As we make strides to build stronger connections between school-based SEL and parenting, there are unique aspects of parenting to consider. These include the need to support a wide range of parenting practices across family cultures (rather than promoting one vision of “best” practices as is often the case in school settings) and considering parents’ major emphasis cultivating responsible decision-making skills.

Hopes and Dreams aligned with Social and Emotional Skills in Spanish – Esperanzas para Nuestros Hijos, Esperanzas para la Crianza 


We have a commitment to making this research truly accessible to parents so that it becomes useable knowledge.

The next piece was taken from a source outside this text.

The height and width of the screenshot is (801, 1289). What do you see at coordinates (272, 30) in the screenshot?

That’s why we are creating a series of vignettes, or short story examples pulled from our data on what parents say are their biggest, thorniest challenges and our ideas for transforming them into teachable moments using the research base.

Check out the first one: When Parenting for Confidence, Independence, and Resilience, Build Self-Management Skills.”

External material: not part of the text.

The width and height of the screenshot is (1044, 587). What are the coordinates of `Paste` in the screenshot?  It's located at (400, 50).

Check out the Research Brief to learn more!

Read the full journal article in The School Community Journal:

Parenting with Competence and Parenting for Competence: Essential Connections between Parenting and Social and Emotional Learning in The School Community Journal



Jennifer Miller, M.Ed., Founder/Author, Illustrator of Confident Parents, Confident Kids, Expert, NBC Parent Toolkit, Family and Educational Consultant on Social and Emotional Learning

“Our research underscores that there’s a wealth of knowledge and practices in schools that can be adjusted and utilized to support parents’ in doing the hardest job in the world – raising their children in ways that meet their hopes for their development.”


Shannon B. Wanless, Ph.D., Associate Professor, Department of Psychology in Education, Director of the Office of Child Development, School of Education, University of Pittsburgh

“The fact that professionals in the social and emotional learning field rarely use their professional knowledge in their personal parenting shows us that there’s an opportunity gap that we can close by using the terms that parents use for their hopes for their children and for themselves. ”

Roger Weissberg, Ph.D., Distinguished Professor Emeritus of Psychology and Education at the University of Illinois at Chicago, NoVo Foundation Endowed Chair in Social and Emotional Learning at the University of Illinois at Chicago (UIC), Chief Knowledge Officer for the Collaborative for Academic, Social and Emotional Learning.

“Our research offers teachers, principals, and superintendents a new set of aspirational language to draw from and use to connect with parents around their children’s social and emotional learning, strengthening their partnership and multiplying their impact on our children’s well-being and development.”